Search code examples
pythonregexunicode

Regex \b - Devanagiri


I have a regex in Python which uses \b to split words. When I use it on Devanagiri text, I notice that not all characters in the Unicode block are defined as word characters. Certain punctuation marks appear to be defined as non-word characters. This is fundamentally wrong as words in this script can end with these characters.

Is it possible to tell regex to treat the entire block from 0x900 to 0x97f as word characters?

See for example the following regex.

'(?<!\.)(a(?:bc|de)|zip|चाय|पानी)\b'

Here, the first four words abc, ade, zip and चाय are detected at proper word boundaries. The word पानी however, ends with a vowel ी and regex does not treat it as a valid word boundary when ideally it should be.

>>> import re
>>> re.findall(r"(?<!\.)(a(?:bc|de)|zip|चाय|पानी)\b", 'This is abc, ade, चाय, पानी  and abca')
['abc', 'ade', 'चाय']

Can I change this regex behavior and if yes, how?


Solution

  • The problem with the pattern is that \b detects U+093E (DEVANAGARI VOWEL SIGN AA) and 0940 (DEVANAGARI VOWEL SIGN II) as non-word characaters, so the boundaries in the word पानी occur after each consonant and before the dependent vowels.

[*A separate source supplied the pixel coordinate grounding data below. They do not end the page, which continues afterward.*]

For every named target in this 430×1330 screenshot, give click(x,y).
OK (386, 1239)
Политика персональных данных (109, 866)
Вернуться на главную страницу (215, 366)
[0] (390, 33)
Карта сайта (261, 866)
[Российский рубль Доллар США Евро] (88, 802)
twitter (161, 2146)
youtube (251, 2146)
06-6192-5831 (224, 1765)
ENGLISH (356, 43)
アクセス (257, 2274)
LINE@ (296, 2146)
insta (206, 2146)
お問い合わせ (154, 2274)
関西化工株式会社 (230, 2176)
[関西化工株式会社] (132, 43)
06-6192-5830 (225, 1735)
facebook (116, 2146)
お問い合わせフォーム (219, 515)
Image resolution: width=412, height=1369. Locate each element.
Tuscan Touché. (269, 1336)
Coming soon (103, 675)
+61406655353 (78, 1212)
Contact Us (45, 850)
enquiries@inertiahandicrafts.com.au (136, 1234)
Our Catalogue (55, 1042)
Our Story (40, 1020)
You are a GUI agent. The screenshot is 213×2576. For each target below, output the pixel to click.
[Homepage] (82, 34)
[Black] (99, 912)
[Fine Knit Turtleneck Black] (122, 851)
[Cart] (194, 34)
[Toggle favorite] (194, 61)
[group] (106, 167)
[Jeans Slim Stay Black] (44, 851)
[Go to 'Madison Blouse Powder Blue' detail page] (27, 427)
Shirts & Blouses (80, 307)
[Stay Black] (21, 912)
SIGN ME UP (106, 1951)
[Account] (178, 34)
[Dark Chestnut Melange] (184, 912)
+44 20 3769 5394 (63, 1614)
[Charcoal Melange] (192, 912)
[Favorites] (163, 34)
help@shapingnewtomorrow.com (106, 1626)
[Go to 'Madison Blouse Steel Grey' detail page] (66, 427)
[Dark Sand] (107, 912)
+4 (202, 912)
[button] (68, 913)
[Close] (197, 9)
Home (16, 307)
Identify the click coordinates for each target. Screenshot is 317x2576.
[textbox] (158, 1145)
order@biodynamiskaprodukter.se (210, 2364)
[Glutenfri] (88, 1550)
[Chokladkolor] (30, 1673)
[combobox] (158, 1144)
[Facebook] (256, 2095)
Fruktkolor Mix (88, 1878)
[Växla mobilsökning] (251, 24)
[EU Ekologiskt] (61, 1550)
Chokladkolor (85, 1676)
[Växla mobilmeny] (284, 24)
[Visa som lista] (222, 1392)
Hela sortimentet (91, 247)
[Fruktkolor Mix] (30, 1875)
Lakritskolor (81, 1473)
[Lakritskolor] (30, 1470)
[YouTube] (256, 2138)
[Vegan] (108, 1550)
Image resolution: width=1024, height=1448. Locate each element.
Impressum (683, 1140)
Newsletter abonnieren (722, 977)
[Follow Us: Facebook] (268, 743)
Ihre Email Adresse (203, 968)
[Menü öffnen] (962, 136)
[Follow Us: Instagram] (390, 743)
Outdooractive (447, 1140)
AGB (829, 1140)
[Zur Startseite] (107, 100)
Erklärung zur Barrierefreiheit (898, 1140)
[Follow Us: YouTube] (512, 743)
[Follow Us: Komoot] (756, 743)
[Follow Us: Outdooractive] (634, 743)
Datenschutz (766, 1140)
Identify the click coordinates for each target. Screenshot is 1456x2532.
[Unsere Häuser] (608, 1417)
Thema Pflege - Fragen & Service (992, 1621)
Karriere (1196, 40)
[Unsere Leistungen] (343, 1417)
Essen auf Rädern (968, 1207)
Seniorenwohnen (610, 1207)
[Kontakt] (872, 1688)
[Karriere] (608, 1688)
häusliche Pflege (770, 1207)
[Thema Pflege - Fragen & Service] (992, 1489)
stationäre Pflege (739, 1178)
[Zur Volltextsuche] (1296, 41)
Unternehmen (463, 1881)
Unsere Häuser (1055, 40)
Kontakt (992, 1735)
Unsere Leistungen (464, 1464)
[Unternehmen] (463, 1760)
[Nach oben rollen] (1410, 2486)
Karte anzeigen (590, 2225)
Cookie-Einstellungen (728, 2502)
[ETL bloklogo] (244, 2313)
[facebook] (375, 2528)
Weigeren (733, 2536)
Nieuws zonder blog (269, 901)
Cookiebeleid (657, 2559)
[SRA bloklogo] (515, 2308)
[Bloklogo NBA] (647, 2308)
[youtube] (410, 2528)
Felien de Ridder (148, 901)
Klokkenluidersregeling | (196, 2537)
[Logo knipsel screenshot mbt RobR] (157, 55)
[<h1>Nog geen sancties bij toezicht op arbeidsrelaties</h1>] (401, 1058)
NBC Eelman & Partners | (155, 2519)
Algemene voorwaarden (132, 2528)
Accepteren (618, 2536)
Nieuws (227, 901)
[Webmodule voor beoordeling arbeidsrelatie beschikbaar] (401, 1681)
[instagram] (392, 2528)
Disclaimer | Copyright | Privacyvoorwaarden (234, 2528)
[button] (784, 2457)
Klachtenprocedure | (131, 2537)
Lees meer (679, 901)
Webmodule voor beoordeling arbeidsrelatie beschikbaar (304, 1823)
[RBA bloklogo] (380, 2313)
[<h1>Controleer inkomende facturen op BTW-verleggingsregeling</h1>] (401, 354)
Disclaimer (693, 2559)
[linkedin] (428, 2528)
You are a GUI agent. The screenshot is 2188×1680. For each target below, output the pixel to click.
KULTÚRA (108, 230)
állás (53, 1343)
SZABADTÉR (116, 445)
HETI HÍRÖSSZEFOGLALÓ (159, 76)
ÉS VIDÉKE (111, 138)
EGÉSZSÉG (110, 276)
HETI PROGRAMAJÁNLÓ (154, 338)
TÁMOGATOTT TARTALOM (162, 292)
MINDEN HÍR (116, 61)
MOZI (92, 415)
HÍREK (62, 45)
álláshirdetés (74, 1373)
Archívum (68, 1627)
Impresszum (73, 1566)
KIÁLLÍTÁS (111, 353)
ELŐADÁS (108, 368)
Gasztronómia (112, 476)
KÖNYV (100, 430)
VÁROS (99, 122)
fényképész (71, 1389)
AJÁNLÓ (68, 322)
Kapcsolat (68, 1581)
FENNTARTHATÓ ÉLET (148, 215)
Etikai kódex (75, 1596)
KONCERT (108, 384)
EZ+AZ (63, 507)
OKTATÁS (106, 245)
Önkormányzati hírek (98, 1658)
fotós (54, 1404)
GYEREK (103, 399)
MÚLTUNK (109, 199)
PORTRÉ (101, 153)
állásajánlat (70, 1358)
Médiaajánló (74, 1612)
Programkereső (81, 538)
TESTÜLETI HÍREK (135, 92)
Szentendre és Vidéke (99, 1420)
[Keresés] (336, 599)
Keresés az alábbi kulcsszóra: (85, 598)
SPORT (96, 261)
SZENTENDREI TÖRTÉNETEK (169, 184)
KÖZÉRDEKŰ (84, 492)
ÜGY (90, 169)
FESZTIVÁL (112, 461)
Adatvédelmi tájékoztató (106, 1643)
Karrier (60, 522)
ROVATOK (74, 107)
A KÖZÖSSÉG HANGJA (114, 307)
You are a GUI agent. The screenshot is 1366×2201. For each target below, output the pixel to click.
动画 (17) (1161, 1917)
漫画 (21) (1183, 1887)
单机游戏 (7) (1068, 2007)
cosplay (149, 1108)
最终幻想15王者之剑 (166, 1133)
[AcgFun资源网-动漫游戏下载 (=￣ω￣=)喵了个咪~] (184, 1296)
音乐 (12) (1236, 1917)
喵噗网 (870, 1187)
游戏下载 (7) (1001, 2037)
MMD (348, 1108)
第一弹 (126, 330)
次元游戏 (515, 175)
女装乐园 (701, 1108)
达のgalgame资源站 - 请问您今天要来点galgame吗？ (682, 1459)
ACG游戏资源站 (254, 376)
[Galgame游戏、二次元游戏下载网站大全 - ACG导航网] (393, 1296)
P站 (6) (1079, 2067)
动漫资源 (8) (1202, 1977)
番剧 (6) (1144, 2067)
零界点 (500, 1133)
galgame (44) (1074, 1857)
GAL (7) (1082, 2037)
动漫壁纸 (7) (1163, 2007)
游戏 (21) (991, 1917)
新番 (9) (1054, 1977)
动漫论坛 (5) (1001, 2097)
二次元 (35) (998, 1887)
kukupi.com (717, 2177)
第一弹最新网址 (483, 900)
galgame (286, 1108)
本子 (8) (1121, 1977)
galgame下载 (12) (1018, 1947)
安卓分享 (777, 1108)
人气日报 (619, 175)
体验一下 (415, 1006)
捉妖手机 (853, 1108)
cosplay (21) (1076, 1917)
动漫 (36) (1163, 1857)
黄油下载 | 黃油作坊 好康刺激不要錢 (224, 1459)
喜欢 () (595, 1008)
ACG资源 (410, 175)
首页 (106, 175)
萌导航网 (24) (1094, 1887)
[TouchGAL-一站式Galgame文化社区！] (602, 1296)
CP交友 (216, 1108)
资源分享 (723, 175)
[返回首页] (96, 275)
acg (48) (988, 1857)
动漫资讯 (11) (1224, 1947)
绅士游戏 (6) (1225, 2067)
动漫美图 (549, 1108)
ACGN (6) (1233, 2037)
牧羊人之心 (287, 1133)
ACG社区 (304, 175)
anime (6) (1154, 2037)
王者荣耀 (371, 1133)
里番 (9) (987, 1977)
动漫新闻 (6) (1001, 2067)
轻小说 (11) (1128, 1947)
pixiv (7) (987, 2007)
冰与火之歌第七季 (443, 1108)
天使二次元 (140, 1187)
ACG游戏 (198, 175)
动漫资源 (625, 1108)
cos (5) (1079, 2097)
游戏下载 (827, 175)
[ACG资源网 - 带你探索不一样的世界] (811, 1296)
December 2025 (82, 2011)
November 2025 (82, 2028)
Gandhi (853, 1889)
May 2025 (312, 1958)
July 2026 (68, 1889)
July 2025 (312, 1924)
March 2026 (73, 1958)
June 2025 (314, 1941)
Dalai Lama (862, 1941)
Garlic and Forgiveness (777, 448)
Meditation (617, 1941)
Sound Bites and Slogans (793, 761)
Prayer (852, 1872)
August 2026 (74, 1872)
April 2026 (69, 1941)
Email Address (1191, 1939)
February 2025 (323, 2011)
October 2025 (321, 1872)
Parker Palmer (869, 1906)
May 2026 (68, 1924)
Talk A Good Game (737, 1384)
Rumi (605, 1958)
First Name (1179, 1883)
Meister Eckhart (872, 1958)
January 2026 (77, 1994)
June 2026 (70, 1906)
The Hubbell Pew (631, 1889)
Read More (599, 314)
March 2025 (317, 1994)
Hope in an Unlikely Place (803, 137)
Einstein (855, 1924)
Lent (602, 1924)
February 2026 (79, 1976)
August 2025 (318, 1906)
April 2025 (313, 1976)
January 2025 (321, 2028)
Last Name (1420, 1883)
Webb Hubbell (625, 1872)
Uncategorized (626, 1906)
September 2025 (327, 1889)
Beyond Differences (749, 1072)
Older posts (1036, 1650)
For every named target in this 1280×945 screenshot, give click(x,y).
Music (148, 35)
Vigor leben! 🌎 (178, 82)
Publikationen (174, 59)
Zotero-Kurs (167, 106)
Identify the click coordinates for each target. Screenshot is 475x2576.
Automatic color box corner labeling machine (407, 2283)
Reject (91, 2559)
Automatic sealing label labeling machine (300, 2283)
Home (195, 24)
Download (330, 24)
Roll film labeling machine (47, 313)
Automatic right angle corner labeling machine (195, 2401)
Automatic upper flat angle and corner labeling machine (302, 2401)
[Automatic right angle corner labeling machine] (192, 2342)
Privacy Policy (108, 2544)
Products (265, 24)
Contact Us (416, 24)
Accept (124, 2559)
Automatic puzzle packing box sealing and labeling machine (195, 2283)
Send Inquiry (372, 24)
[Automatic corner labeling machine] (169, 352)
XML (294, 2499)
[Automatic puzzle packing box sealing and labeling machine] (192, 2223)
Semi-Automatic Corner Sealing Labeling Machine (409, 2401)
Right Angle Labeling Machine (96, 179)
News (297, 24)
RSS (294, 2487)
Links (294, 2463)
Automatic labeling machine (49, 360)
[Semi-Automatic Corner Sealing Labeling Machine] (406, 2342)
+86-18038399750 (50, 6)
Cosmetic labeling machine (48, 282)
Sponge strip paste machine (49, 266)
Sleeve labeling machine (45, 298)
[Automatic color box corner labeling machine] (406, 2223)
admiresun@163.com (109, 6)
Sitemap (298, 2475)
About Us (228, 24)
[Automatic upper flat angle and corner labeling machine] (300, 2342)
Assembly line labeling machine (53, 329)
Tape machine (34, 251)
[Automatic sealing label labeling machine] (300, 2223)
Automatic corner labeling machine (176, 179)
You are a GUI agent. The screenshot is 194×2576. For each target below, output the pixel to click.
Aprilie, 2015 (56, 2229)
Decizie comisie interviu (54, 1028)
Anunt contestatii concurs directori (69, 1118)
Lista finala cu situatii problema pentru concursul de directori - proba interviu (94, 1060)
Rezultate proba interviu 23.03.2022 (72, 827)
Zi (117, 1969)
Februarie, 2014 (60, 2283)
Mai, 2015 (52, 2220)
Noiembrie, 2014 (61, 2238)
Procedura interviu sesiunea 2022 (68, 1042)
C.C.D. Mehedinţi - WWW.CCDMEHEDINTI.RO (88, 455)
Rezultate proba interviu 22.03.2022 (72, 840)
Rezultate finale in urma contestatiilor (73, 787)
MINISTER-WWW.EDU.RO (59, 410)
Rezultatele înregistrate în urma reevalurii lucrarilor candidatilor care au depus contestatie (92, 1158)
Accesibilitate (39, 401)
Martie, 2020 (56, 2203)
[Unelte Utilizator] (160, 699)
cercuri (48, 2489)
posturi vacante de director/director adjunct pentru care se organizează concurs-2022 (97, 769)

    It is critical to understand when working with Python regular expressions, with text in Devanagari Script, that the definitions of the re modules \w and \b are fundamentally different from Unicode's definitions.

    The easiest fix is to use the regex module instead. This regex engine has Unicode support unlike the re module.

    import regex as re
    re.findall(r"(?<!\.)(a(?:bc|de)|zip|चाय|पानी)\b", 'This is abc, ade, चाय, पानी  and abca')
    # ['abc', 'ade', 'चाय', 'पानी']